* [Consignes de travail]:
#1 Selon l'extrait sur les violences aux États-Unis, qui est le seul à pouvoir désigner une organisation terroriste ?
#2 Recopiez à l'identique le passage de l'extrait sur les violences aux États-Unis compris entre « Pourtant, le gouvernement » et « dans un communiqué. », bornes incluses.

* [Extrait de page]:
※ ※ ※

Dans plusieurs villes, des magasins de marques de luxe, de vêtements de sport ou de nouvelles technologies ont été les cibles des pillards. Dans la nuit de dimanche à lundi, à Washington, le siège de la principale centrale syndicale des Etats-Unis a été vandalisée. Difficile, sur les images, de trancher et de déterminer s'il s'agit de personnes se revendiquant "antifa".

Il est certain que des militants antifascistes ont participé aux violences, selon Mark Bray, historien à l'université Rutgers et auteur du livre L'antifascisme : son passé, son présent et son avenir. Mais, selon lui, il est impossible de déterminer leur nombre exact car les groupes sont de petite taille et agissent chacun de leur côté. En outre, ils "ne sont pas assez grands pour causer tout ce pour quoi Donald Trump les blâme", explique-t-il dans un article publié sur le site du Washington Post*.

Alors, quelles sont les personnes qui participent aux pillages et aux émeutes ? Le démocrate Tim Walz, gouverneur du Minnesota, a déclaré que des informations non vérifiées faisaient état de suprémacistes blancs à l'origine des violences, a relaté la radio publique américaine NPR*."La vérité, c'est que personne ne sait vraiment", a pour sa part assuré Keith Ellison, le procureur général du Minnesota, cité par le New York Times.

Surtout, une écrasante majorité de manifestations en soutien à George Floyd et au mouvement Black Lives Matter se déroule sans heurts, souligne Romain Huret. A Los Angeles (Californie), par exemple, les habitants se mobilisent pacifiquement contre les violences policières, sans connaître certaines dérives constatées dans d'autres villes, relève Le Monde (article payant). Autre exemple à Minneapolis, point de départ de la contestation : toute la ville n'est pas ravagée par des débordements, comme l'a montré un journaliste sur place.

5Les "antifa" peuvent-ils vraiment être classés comme organisation terroriste ?

Les vélléités de la Maison Blanche risquent de se heurter à des obstacles. "Seul le secrétaire d'Etat américain peut désigner une organisation terroriste – et il s’agit de la désignation [d’une organisation] étrangère, pas nationale", a rappelé sur Twitter Bruce Hoffman, membre du groupe de réflexion Council on Foreign Relations et spécialiste du terrorisme. L'un des plus anciens sites de vérification, Factcheck.org, abonde dans ce sens*.

De fait, les organisations qui figurent sur cette fameuse liste sont non américaines, comme le groupe Etat islamique, Al-Qaïda ou encore les Gardiens de la Révolution islamique iranienne. Par ailleurs, les "antifa" ne constituent pas une seule et même organisation nationale, mais un ensemble de collectifs autonomes fonctionnant sans hiérarchie.

Pourtant, le gouvernement américain a déjà amorcé un virage. William Barr, ministre de la Justice, a annoncé que le FBI était chargé d'identifier les casseurs. "La violence organisée et menée par les 'antifa' et d'autres groupes similaires (...) relève du terrorisme intérieur et sera traitée comme tel", a-t-il écrit dans un communiqué.

※ ※ ※

[Entrées tirées d'une collection]

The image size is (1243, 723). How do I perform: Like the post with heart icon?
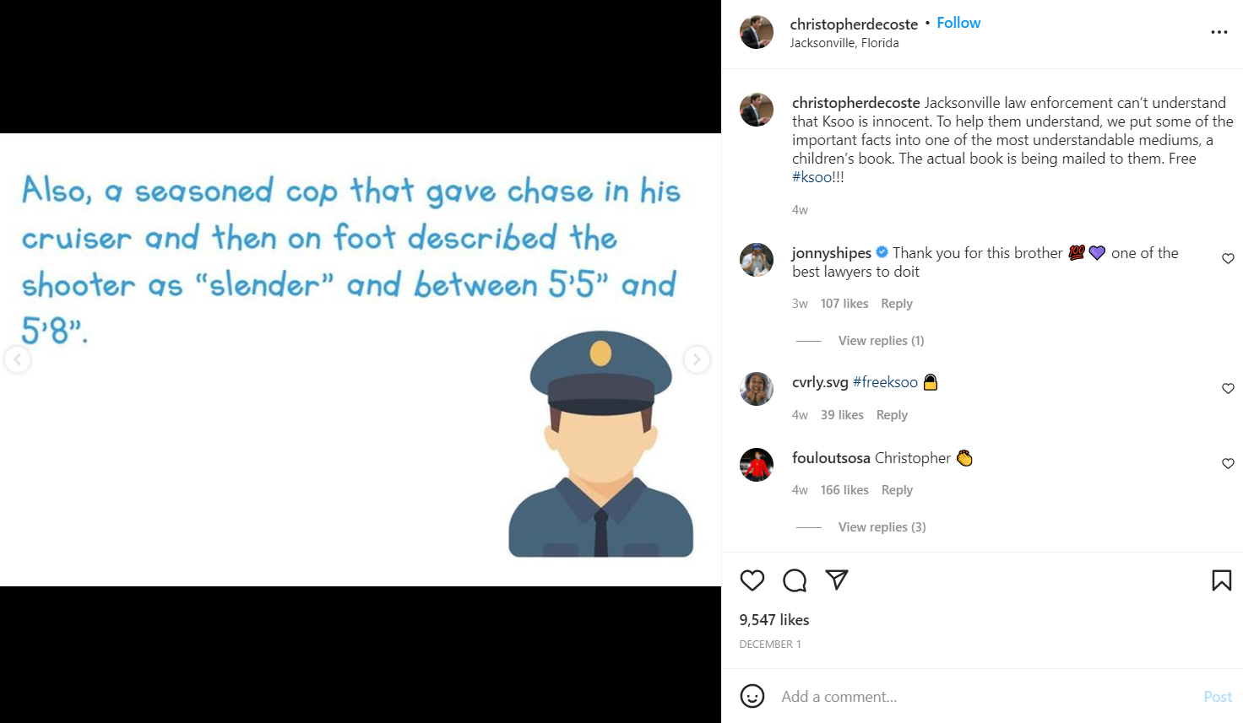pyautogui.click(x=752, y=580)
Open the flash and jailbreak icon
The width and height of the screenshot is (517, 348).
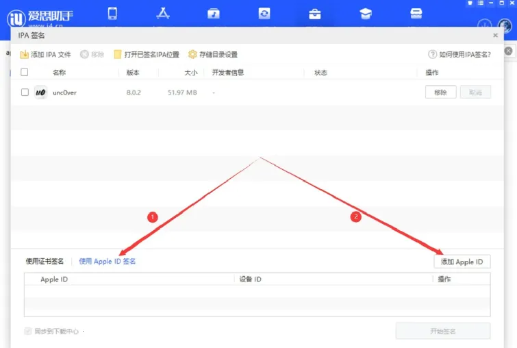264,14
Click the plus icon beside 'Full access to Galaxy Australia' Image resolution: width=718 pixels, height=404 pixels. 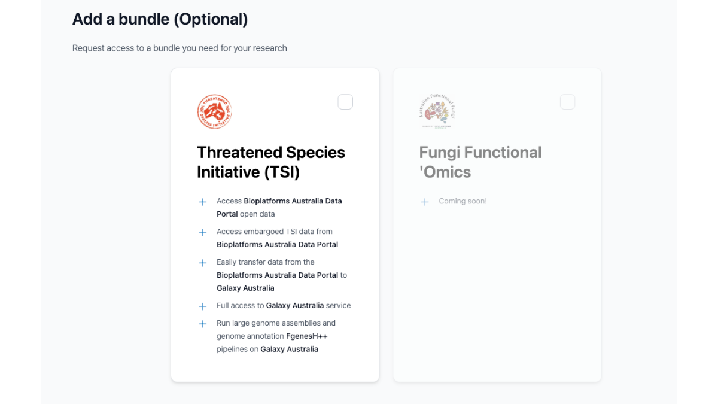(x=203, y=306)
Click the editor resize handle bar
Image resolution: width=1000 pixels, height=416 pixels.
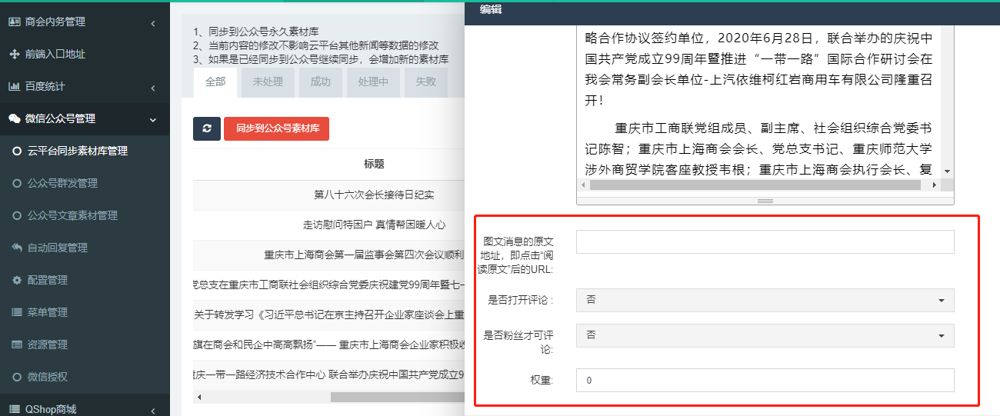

※ ※ ※

* [Réponses par tâche]:
#1 Le secrétaire d'État américain.

#2
Pourtant, le gouvernement américain a déjà amorcé un virage. William Barr, ministre de la Justice, a annoncé que le FBI était chargé d'identifier les casseurs. "La violence organisée et menée par les 'antifa' et d'autres groupes similaires (...) relève du terrorisme intérieur et sera traitée comme tel", a-t-il écrit dans un communiqué.